-- BRIEF --
Give back exactly the lines spanning from the one containing "You are a GUI" to the final line of the records below, and no others.

-- DATA FOR THIS TASK --
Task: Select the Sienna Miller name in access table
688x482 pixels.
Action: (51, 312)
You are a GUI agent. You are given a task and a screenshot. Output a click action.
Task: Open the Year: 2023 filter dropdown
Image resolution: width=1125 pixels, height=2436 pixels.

-- OUTPUT --
You are a GUI agent. You are given a task and a screenshot. Output a click action.
Task: Open the Year: 2023 filter dropdown
Image resolution: width=1125 pixels, height=2436 pixels.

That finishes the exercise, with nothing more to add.